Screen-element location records

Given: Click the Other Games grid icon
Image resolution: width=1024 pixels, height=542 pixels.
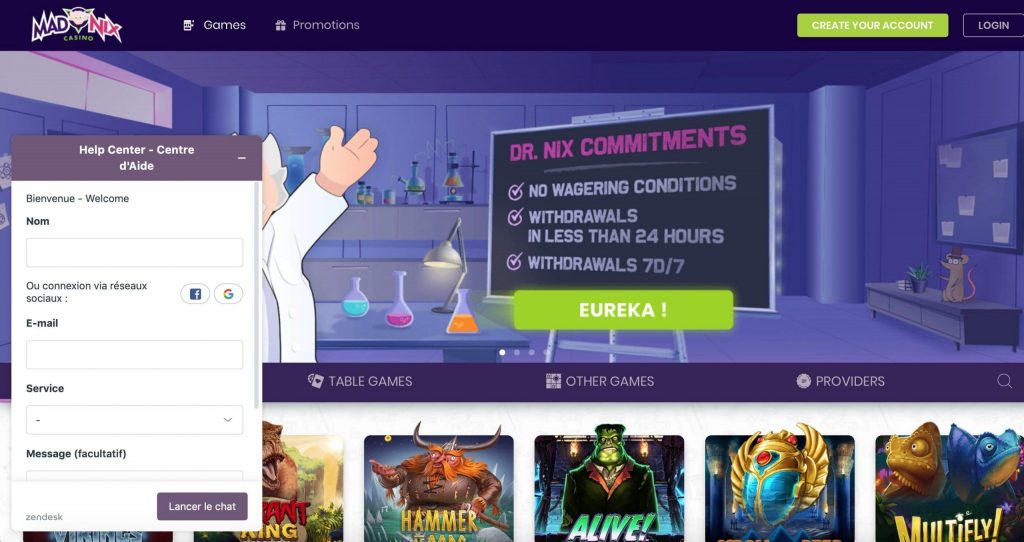Looking at the screenshot, I should [553, 381].
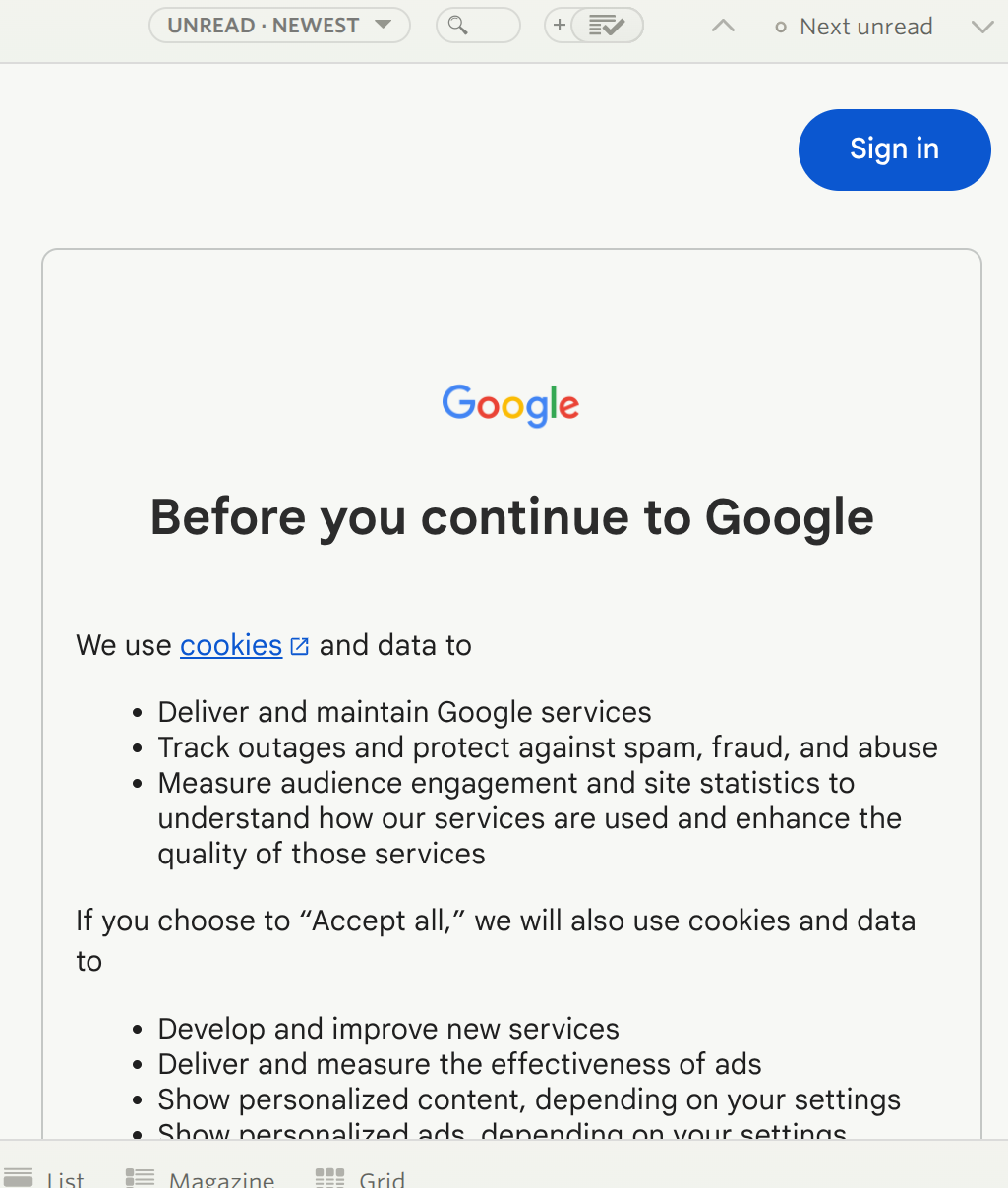Click the Magazine layout icon

tap(140, 1177)
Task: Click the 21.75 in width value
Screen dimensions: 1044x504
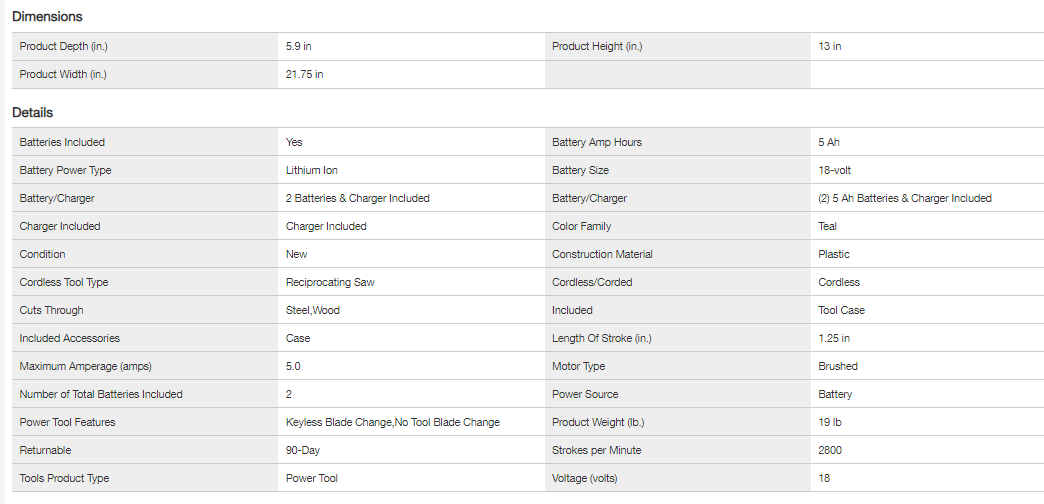Action: (x=304, y=74)
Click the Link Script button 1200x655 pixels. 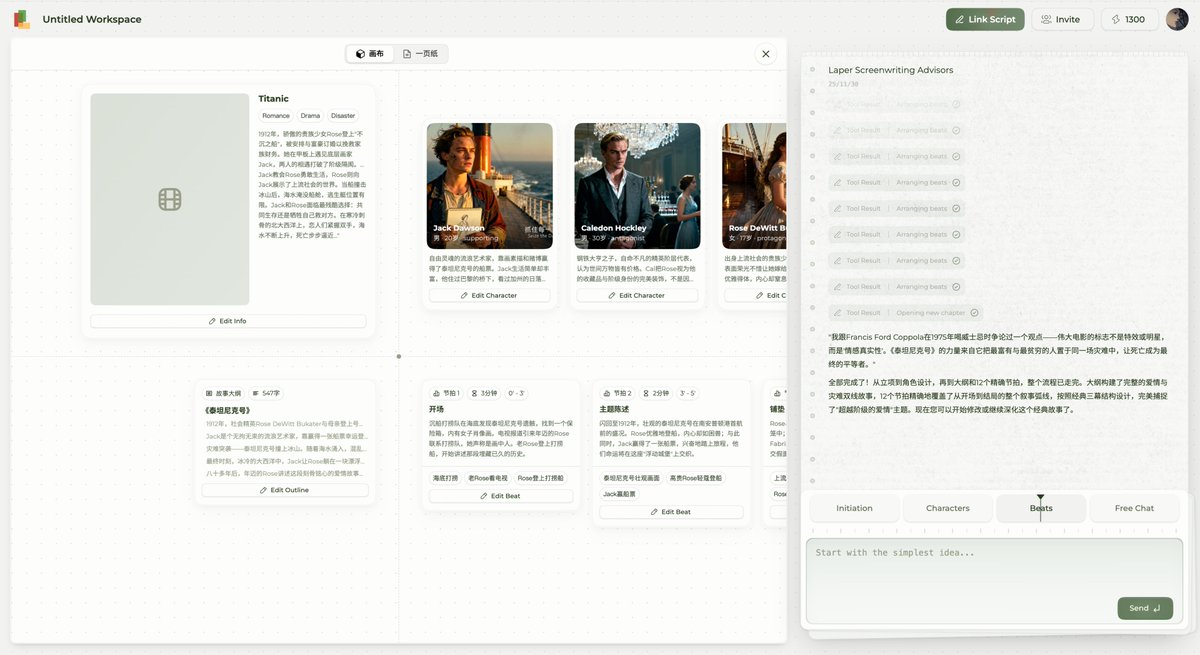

Written exercise |
Copy the material from its start through the line containing "tap(140, 1177)", leaving out the pictures.

Worked solution |
Given: Click the Other Games grid icon
Image resolution: width=1024 pixels, height=542 pixels.
Looking at the screenshot, I should [553, 381].
Click the Magazine layout icon

tap(140, 1177)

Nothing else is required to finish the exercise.